━━ Records for this exercise

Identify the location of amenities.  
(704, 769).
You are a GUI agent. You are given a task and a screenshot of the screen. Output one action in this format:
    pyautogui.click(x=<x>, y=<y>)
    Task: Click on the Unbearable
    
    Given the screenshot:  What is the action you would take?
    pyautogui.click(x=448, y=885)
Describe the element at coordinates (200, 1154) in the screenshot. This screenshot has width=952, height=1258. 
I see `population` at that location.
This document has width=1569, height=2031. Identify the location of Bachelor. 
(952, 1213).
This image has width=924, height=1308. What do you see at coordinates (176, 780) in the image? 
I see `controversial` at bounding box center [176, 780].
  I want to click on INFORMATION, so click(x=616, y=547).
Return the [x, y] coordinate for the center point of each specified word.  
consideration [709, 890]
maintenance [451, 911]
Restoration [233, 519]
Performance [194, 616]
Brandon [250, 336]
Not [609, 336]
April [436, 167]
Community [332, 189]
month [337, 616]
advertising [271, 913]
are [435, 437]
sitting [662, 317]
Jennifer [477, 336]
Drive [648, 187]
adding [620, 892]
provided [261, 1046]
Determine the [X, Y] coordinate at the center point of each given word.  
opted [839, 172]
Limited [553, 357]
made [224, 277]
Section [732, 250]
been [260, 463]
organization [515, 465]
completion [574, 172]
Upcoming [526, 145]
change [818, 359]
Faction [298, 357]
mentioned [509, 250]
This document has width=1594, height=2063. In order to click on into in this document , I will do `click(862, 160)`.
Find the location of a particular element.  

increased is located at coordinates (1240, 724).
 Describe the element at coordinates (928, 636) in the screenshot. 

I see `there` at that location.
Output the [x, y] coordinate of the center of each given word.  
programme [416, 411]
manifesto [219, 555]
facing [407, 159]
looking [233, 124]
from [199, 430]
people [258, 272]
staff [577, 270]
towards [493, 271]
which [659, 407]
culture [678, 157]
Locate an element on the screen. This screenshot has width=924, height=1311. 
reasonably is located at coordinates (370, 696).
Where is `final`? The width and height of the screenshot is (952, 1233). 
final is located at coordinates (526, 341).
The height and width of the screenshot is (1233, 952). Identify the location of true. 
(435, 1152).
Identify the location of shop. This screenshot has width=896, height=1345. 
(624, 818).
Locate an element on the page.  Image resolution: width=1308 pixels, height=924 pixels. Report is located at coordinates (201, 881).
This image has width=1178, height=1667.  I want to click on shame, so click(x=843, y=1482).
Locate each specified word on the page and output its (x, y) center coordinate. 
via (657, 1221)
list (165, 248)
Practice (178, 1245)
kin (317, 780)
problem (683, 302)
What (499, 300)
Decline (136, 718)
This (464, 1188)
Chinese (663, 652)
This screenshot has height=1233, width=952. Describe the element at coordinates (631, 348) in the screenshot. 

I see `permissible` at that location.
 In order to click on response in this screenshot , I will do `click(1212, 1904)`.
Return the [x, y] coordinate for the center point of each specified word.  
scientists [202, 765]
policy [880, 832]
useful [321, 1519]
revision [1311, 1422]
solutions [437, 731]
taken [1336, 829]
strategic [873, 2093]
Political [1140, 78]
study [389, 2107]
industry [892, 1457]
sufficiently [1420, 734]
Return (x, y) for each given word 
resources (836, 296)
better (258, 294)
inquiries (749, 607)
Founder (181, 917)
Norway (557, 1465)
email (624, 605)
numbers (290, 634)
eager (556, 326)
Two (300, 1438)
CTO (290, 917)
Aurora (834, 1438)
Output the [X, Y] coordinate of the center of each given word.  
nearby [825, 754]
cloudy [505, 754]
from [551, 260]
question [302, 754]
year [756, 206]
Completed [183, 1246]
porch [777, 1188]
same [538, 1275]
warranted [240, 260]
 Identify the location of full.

━━━━

Written task = Return the lines unchanged, from the first line of the entries through the line containing "programme [416, 411]".

Correct result =
Identify the location of amenities.  
(704, 769).
You are a GUI agent. You are given a task and a screenshot of the screen. Output one action in this format:
    pyautogui.click(x=<x>, y=<y>)
    Task: Click on the Unbearable
    
    Given the screenshot:  What is the action you would take?
    pyautogui.click(x=448, y=885)
Describe the element at coordinates (200, 1154) in the screenshot. This screenshot has width=952, height=1258. 
I see `population` at that location.
This document has width=1569, height=2031. Identify the location of Bachelor. 
(952, 1213).
This image has width=924, height=1308. What do you see at coordinates (176, 780) in the image? 
I see `controversial` at bounding box center [176, 780].
  I want to click on INFORMATION, so click(x=616, y=547).
Return the [x, y] coordinate for the center point of each specified word.  
consideration [709, 890]
maintenance [451, 911]
Restoration [233, 519]
Performance [194, 616]
Brandon [250, 336]
Not [609, 336]
April [436, 167]
Community [332, 189]
month [337, 616]
advertising [271, 913]
are [435, 437]
sitting [662, 317]
Jennifer [477, 336]
Drive [648, 187]
adding [620, 892]
provided [261, 1046]
Determine the [X, Y] coordinate at the center point of each given word.  
opted [839, 172]
Limited [553, 357]
made [224, 277]
Section [732, 250]
been [260, 463]
organization [515, 465]
completion [574, 172]
Upcoming [526, 145]
change [818, 359]
Faction [298, 357]
mentioned [509, 250]
This document has width=1594, height=2063. In order to click on into in this document , I will do `click(862, 160)`.
Find the location of a particular element.  

increased is located at coordinates (1240, 724).
 Describe the element at coordinates (928, 636) in the screenshot. 

I see `there` at that location.
Output the [x, y] coordinate of the center of each given word.  
programme [416, 411]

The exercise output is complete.